**What this task involves:** When the line with "Create Account (206, 402)" is found, repeat it and all lines that follow it exactly, stopping at the end of the listing.

══ Records for the task

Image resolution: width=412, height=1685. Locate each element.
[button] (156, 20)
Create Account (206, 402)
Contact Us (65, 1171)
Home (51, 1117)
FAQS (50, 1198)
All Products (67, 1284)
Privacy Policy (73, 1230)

════

**Response to the exercise:**
Create Account (206, 402)
Contact Us (65, 1171)
Home (51, 1117)
FAQS (50, 1198)
All Products (67, 1284)
Privacy Policy (73, 1230)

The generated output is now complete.